Ele me deitou na cama. Beijou meu pescoço, minhas clavículas, a faixa do sutiã, que desfez com um movimento único e seguro. A boca dele encontrou meus seios e eu enterrei os dedos no cabelo dele, puxando, enquanto a língua dele desen círculos que me faziam arquear. O cheiro dele era diferente do de Roberto — mais denso, mais quente, com aquele toque de ervas que eu tinha notado no canteiro de obras e que agora, naquela cama, parecia a assinatura de algo proibido.
O Corpo que Não Mente
Guilherme desceu pelo meu corpo com uma paciência que contrastava com a urgência do beijo inicial. Beijou meu ventre, desceu a calcinha com os dentes — um gesto que me fez rir e gemer ao mesmo tempo — e quando sua boca chegou entre minhas pernas, eu já estava tão úmida que senti o calor dele como uma descarga elétrica. A língua dele era precisa, ritmada, alternando pressão e velocidade com uma intuição que me deixava sem fôlego. Meus quadris se moviam sozinhos, buscando mais, e as mãos dele seguravam meus quadris firmes, como se quisesse me impedir de fugir do próprio prazer.

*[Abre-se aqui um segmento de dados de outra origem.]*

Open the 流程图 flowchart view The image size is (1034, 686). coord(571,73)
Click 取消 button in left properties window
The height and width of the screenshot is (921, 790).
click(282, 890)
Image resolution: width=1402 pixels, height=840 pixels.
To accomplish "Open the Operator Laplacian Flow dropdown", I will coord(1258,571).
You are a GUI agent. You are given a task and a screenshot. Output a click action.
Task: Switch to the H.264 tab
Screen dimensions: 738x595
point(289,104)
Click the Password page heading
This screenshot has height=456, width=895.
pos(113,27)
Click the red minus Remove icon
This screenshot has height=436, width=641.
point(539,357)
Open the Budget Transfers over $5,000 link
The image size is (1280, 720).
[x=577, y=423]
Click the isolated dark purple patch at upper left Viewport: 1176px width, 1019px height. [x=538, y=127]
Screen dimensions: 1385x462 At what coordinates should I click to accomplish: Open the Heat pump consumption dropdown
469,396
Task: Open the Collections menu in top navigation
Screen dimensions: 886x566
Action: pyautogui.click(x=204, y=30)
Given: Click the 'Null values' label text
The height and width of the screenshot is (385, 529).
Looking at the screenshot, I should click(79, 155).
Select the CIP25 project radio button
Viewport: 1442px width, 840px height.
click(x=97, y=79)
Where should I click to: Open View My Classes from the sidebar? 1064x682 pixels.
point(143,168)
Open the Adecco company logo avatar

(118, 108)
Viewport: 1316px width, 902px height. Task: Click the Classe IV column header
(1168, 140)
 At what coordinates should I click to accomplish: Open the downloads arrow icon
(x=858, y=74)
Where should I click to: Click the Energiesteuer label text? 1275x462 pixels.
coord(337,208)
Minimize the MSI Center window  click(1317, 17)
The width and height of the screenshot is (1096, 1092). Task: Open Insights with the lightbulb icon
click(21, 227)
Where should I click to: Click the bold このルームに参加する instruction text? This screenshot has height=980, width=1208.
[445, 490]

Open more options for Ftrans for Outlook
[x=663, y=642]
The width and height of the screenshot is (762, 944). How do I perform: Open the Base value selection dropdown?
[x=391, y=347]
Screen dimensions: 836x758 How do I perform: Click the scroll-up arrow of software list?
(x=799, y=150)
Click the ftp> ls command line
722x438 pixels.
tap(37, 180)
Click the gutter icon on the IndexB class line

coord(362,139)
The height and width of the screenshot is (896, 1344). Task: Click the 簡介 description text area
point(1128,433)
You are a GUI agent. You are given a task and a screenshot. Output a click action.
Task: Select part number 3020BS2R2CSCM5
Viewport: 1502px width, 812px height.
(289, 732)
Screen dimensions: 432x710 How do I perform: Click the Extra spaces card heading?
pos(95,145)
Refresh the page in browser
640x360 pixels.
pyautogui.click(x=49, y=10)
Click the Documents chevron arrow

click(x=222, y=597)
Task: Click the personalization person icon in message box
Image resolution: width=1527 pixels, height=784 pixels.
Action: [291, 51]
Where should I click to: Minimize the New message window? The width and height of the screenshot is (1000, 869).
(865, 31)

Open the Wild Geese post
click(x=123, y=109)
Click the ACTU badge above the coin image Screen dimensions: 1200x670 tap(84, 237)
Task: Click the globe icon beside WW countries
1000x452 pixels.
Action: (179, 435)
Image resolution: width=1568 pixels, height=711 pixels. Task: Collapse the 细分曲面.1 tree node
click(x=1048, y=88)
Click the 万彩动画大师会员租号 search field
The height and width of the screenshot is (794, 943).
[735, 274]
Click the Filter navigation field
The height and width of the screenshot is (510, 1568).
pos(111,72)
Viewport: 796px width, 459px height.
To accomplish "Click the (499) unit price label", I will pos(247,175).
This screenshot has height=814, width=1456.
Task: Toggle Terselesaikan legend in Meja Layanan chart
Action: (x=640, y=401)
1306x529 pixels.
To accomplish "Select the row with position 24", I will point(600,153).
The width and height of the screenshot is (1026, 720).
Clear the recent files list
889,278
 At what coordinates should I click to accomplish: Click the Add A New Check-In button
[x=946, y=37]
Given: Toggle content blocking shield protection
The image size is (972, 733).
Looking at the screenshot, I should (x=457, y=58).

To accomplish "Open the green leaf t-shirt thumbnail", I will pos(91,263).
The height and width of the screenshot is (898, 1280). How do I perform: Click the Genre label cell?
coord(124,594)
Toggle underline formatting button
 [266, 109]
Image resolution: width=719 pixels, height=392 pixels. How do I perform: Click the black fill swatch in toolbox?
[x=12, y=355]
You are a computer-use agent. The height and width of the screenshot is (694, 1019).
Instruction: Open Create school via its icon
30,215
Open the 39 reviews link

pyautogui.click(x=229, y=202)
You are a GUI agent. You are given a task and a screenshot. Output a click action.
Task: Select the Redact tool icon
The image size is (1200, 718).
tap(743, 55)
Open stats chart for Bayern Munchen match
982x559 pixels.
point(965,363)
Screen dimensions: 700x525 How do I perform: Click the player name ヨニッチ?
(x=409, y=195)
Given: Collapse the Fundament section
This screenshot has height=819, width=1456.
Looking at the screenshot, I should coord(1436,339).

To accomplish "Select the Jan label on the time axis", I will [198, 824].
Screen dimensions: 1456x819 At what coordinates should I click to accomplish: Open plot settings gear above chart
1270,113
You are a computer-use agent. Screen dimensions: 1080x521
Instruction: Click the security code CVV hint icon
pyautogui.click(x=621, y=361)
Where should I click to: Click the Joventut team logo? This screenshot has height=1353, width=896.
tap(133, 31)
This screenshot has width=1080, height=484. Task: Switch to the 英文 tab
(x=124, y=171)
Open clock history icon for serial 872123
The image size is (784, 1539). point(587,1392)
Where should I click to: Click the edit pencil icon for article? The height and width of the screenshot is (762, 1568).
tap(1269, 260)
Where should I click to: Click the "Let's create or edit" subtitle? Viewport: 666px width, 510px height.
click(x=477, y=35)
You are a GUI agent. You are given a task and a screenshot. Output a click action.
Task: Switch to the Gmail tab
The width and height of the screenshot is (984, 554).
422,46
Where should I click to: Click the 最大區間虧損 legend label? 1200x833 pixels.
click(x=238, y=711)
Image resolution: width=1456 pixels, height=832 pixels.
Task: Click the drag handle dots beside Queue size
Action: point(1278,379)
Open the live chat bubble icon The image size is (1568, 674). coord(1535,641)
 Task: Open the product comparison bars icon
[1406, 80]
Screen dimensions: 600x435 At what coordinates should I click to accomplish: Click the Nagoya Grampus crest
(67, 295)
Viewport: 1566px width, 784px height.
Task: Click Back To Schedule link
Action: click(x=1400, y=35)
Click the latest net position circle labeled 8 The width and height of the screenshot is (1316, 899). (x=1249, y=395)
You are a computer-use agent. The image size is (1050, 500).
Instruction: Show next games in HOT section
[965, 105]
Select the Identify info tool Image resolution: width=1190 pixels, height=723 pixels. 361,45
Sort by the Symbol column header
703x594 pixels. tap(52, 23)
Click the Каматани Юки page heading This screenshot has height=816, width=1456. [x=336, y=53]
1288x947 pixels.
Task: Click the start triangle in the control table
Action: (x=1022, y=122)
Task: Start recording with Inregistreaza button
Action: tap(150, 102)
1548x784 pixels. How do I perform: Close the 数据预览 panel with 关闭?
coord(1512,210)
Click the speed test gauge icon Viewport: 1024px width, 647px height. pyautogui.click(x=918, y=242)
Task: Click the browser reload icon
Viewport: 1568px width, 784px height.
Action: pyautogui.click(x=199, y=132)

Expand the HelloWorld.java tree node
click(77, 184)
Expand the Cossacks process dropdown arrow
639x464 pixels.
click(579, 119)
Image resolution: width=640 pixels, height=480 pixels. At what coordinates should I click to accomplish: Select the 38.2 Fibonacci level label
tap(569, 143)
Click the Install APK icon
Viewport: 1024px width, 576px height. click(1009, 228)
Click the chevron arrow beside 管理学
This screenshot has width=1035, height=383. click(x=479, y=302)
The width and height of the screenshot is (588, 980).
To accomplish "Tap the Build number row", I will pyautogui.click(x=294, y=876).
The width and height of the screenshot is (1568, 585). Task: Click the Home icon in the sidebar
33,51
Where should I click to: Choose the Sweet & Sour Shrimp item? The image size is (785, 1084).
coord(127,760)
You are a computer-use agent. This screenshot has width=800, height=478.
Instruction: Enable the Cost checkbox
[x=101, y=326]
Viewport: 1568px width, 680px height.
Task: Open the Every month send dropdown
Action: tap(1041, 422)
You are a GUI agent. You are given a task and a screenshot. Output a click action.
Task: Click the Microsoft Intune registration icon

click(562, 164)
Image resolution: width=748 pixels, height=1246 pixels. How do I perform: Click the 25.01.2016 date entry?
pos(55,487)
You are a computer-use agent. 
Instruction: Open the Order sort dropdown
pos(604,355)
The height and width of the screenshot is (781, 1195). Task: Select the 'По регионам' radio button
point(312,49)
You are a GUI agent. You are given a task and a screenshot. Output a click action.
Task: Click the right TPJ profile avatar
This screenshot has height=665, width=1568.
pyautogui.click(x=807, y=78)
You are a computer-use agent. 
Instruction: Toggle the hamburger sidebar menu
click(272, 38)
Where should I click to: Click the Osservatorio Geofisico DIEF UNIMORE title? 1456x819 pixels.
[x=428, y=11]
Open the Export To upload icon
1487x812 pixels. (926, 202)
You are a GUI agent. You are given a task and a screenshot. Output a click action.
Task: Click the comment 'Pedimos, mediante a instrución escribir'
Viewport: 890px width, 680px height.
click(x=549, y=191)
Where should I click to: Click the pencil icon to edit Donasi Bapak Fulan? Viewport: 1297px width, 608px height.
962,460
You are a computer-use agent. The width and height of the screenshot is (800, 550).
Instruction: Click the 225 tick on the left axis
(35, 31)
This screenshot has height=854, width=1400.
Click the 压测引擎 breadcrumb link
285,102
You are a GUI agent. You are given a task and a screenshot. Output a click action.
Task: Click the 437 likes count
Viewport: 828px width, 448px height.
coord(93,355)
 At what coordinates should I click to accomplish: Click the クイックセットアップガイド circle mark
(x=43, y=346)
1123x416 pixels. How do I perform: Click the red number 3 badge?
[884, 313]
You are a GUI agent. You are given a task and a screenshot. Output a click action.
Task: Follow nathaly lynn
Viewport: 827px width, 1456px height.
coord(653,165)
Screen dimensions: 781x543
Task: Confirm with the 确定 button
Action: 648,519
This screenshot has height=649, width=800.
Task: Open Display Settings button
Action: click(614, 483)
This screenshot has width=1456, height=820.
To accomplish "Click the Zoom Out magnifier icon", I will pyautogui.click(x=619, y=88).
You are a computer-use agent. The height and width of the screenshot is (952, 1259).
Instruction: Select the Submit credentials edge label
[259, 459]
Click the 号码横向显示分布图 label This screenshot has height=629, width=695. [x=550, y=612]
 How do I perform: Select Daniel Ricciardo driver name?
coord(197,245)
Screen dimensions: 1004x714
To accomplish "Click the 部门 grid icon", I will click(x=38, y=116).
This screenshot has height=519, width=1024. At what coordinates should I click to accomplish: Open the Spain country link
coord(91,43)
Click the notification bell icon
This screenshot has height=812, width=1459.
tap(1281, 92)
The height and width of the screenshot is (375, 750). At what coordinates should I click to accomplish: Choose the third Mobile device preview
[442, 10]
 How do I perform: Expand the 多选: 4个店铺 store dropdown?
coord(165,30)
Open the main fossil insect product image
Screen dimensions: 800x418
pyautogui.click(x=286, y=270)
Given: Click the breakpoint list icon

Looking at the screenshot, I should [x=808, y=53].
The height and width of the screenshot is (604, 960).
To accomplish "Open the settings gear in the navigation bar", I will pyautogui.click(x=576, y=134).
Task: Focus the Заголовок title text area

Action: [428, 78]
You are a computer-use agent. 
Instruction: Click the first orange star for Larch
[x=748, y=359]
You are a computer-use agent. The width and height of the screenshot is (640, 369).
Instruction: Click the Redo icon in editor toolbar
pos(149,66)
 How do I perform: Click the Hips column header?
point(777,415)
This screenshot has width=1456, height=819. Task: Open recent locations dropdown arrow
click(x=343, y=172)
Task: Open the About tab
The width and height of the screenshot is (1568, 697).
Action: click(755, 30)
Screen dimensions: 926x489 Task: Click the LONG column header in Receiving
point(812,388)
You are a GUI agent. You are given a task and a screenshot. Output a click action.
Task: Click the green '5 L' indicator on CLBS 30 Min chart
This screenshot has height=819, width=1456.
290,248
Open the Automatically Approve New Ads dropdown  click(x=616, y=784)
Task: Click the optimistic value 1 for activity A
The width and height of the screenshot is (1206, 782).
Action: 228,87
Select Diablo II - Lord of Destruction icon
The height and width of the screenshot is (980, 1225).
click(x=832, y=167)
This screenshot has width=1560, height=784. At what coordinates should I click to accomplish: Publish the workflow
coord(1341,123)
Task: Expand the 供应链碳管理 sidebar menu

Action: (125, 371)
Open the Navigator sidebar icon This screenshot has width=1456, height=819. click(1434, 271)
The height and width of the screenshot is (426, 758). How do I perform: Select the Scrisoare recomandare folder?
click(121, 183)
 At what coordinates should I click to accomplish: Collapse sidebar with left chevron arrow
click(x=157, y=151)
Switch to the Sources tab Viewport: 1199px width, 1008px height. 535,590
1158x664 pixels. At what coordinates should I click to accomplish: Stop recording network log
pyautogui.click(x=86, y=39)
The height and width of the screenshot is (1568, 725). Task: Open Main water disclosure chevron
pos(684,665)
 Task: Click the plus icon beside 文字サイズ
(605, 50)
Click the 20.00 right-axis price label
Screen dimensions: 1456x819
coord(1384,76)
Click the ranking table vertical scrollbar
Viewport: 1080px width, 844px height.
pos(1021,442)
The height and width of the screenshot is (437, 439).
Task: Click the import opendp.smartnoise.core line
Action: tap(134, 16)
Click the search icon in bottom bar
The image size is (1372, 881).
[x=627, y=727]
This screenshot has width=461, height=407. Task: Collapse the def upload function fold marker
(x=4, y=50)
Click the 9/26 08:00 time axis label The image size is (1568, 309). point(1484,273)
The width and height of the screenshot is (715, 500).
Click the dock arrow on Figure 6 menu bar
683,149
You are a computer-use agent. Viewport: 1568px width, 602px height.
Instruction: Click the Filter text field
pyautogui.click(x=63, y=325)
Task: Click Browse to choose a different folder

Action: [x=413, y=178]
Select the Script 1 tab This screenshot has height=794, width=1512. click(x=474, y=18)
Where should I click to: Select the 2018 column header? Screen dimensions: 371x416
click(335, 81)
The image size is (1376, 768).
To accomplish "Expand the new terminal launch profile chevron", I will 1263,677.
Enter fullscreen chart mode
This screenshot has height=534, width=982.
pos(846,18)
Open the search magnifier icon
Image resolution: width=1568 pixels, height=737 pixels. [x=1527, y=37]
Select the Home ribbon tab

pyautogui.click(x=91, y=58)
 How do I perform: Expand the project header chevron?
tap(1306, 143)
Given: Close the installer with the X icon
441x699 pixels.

Eu cheguei ao clímax com os olhos fechados e o nome dele na boca — e foi aí que percebi a gravidade do que estávamos fazendo, porque aquele nome não era o nome do homem com quem eu era casada. Mas a culpa que deveria ter vindo antes veio depois, e quando veio, já era tarde demais para me deter.
Ele subiu, deitou-se ao meu lado, e eu o puxei por cima de mim. Quando entrou em mim, foi com um gemido grave que vibrou no peito dele contra o meu, e o ritmo começou lento, profundo, como se cada movimento fosse uma frase que ele estava dizendo com o corpo. Eu envolvi suas costas com as pernas, cravando as unhas, e ele aumentou o ritmo — e então fomos perdendo a suavidade, a cadência, e o que restou foi urgência, suor, pele batendo contra pele, e o som úmido e ritmado dos corpos que se encontram sem reservas.
Guilherme chegou ao clímax com meu nome nos lábios, enterrado fundo, e o calor dele dentro de mim era uma sensação que eu não experimentava havia muito tempo — não o ato em si, mas a intensidade do desejo que o acompanhava. Ficamos deitados depois, ofegantes, em silêncio. O ar-condicionado zumbia. A cidade continuava lá fora, indiferente.
O Depois
Voltei para casa às duas da manhã. O labrador Bento me recebeu abanando o rabo, como sempre. A casa estava escura e silenciosa, e o cheiro de Guilherme — aquele sabonete de ervas — estava na minha pele, no meu cabelo, no lençol onde eu me deitei para fingir que dormia. Roberto chegaria no dia seguinte. Eu tomaria dois banhos antes disso. Mas sabia que nenhum banho apagaria o que tinha acontecido, porque a traição não estava no corpo — estava na clareza brutal de que, pela primeira vez em anos, eu me sentia viva.
Não foi a última vez com Guilherme. Houve outras tardes, outros hotéis, outras noites em que a culpa e o desejo dançavam juntos numa coreografia que eu não sabia interromper. E cada vez, a pergunta ficava mais forte: o que eu estava traindo, afinal? Um marido? Um plano de vida? Ou a versão de mim mesma que eu tinha construído para caber num molde que nunca me serviu?
Não tenho resposta. Tenho apenas o cheiro dele no meu lençol, o silêncio da casa às duas da manhã, e a consciência de que certas escolhas, uma vez feitas, não podem ser desfeitas — apenas vividas até o fim, seja ele qual for.